Even without a housing crash, real estate values that are barely rising or stagnating will curtail Canadians’ ability to use their home to finance spending or keep up with their existing debt, according to Hoyes.
And, indeed, the forecast is for smaller prices gains, or even tiny dips, next year.
The national home price is expected to slip by 1.4 per cent in 2018, to $503,100, the Canadian Real Estate Association said on Thursday. For comparison, the association estimates the average price of a home to rise this year to $510,400, up 4.2 per cent compared to 2016.
Others are more optimistic, expecting to see home prices continue to climb next year, albeit at a much slower pace.
BMO is among these, which sees prices “settling and firming up,” in the second half of the year after the market has had a chance to digest the new rules, according to Porter.
In Ottawa, where public-sector spending is fuelling hiring, and Montreal, which is starting to attract foreign buyers and is riding high on strong economic growth in Quebec, “momentum will likely carry on” for home prices, he noted.

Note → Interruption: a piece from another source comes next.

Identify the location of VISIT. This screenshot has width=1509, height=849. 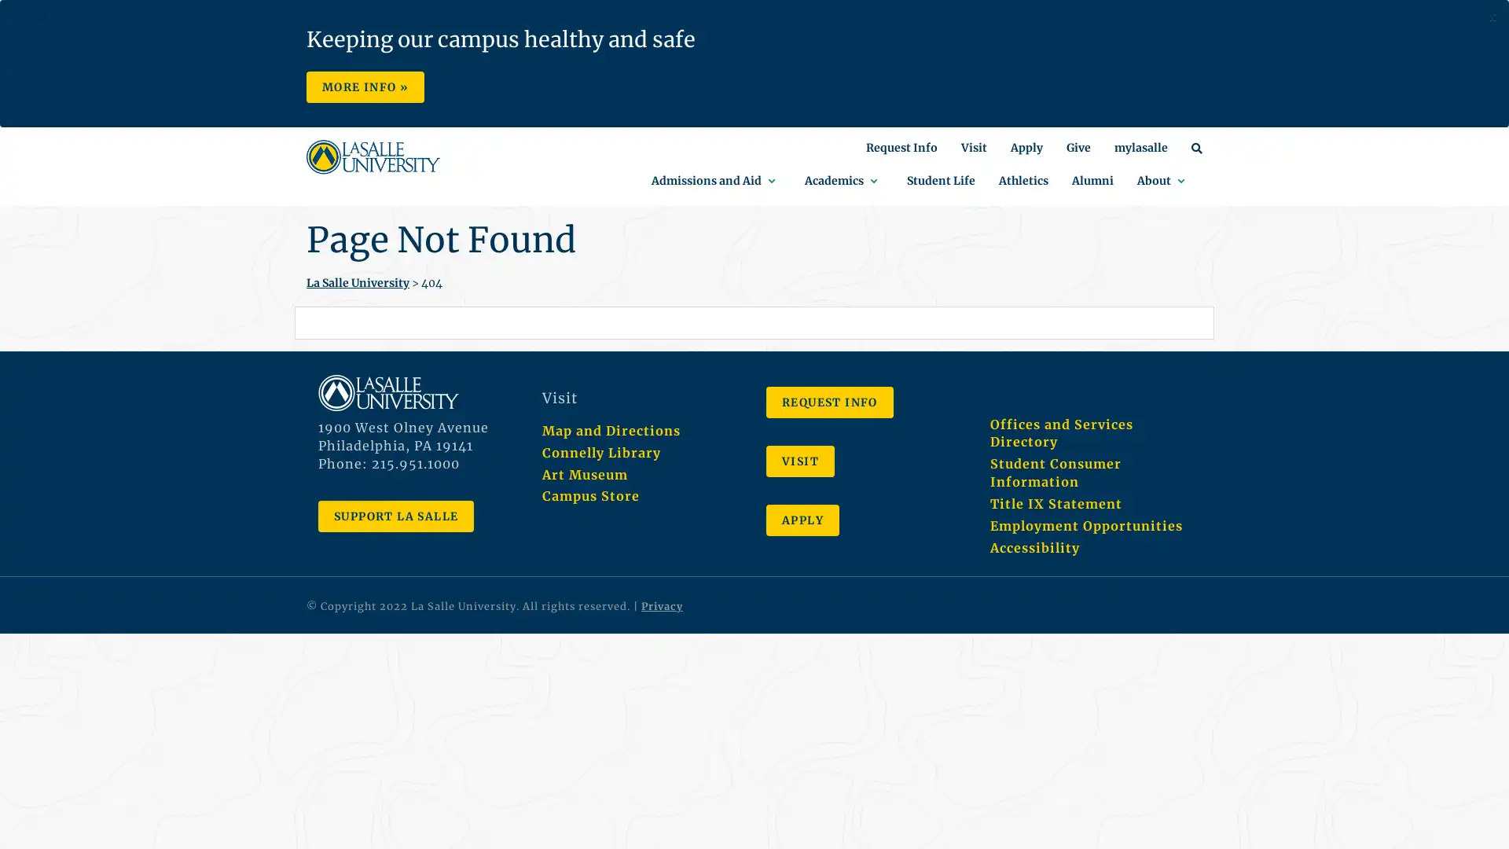
(800, 460).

Other areas, like Calgary and Edmonton, will likely see “no meaningful price gains.”
But Vancouver and Toronto are where “we think those rules will bite the most,” said Porter.
And while both cities may bounce back, that is also where it’s been easiest for spend-happy Canadians to tap into their homes as sources of extra cash.

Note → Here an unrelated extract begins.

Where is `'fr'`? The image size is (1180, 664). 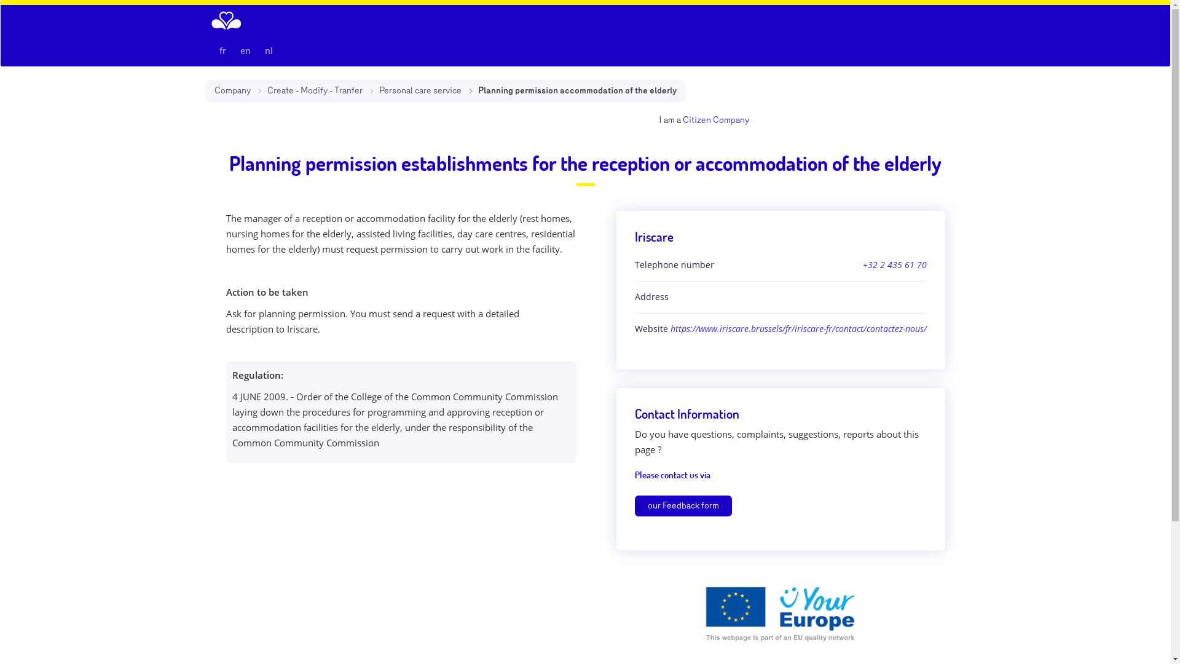
'fr' is located at coordinates (212, 50).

Another thing that worries Hoyes is the potential impact of minimum wage increases that will take effect next year.
Ontario’s general minimum wage will climb from $11.60 per hour to $14 per hour on Jan. 1 and to $15 in 2019.

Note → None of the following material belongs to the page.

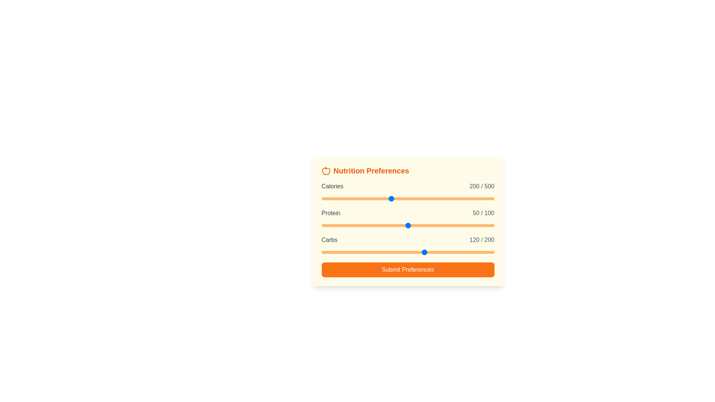 The height and width of the screenshot is (402, 715). Describe the element at coordinates (482, 186) in the screenshot. I see `the Text Label displaying '200 / 500', which is styled in gray font and positioned to the right of the 'Calories' label in the 'Nutrition Preferences' section` at that location.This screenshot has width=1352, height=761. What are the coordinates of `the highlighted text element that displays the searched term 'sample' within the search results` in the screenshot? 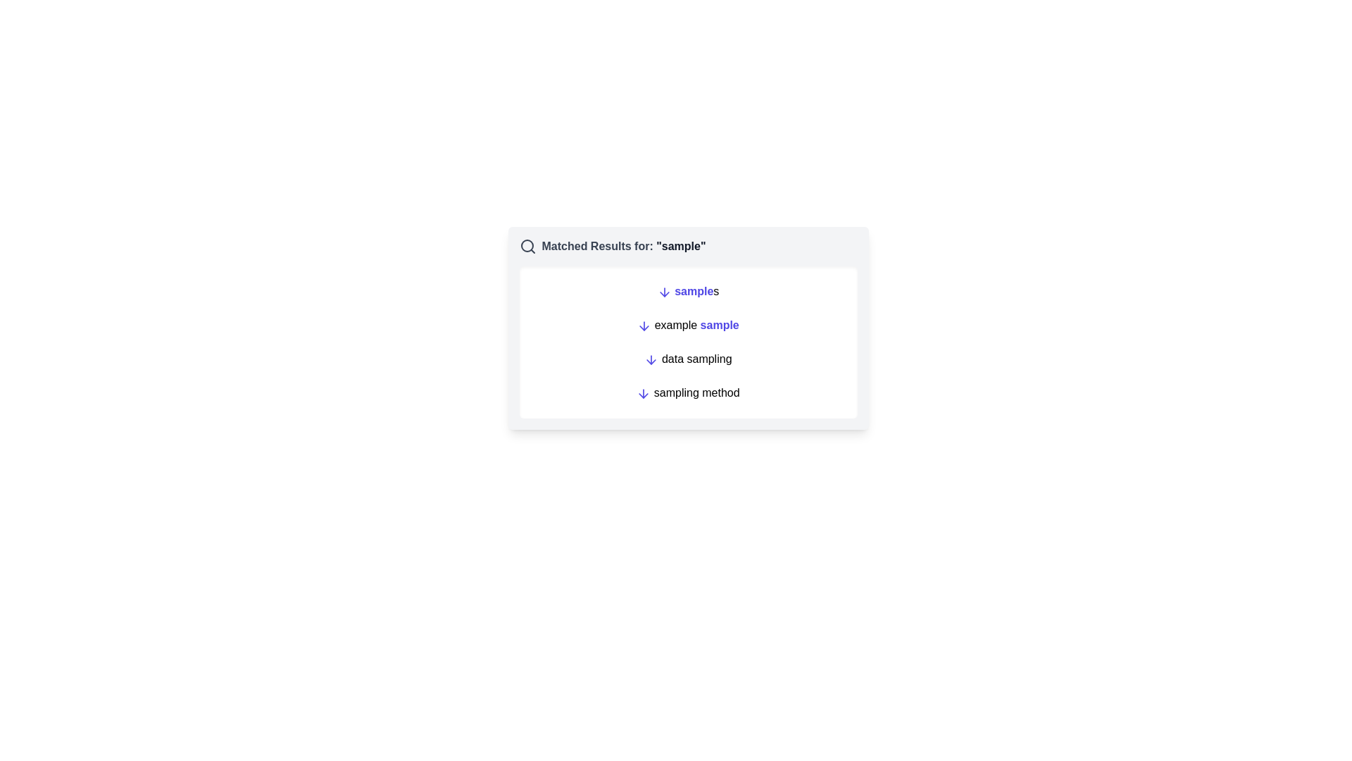 It's located at (681, 245).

While that should help minimum-wage earners, Ontarians in particular, it could hurt some if employers react by curtailing hours or even implementing layoffs, said Hoyes. Low-income families often have to resort to debt to afford basic expenses, he added. A reduction in income would turn them into riskier borrowers subjected to steeper interest rates.
Porter believes that “those who will hold on to their jobs will benefit,” with reductions in hours unlikely to result in overall lower income.
But the impact of the wage increase will spread well beyond those currently earning minimum wage. Raising the pay floor will trigger a domino effect whereby “everyone [earning] up to $15 per hour will see wages go up,” said Porter.
The move could also impact prices, by prompting businesses to recoup higher labour costs by passing on the bill to consumers. Daycare fees, for example, are widely expected to go up, although the province has said it will absorb those costs in licensed childcare centres.
Alberta is also raising its minimum wage, with a third and final (for now) hike to $15 an hour coming into effect Oct. 1.
Despite the province’s higher unemployment, though, Porter expects the impact there to be more muted than in Ontario because wage levels are generally higher in Alberta.
Overall, Canadians will probably see decent income growth of 2.5 per cent per person next year, a bit higher than inflation and on par with this year’s performance, said Porter. Offsetting that, though, will be slower overall job growth, he added.
In sum, 2018 may well turn out to be another year of smooth sailing for indebted Canadians. But there sure is a lot of cross-winds in the forecast.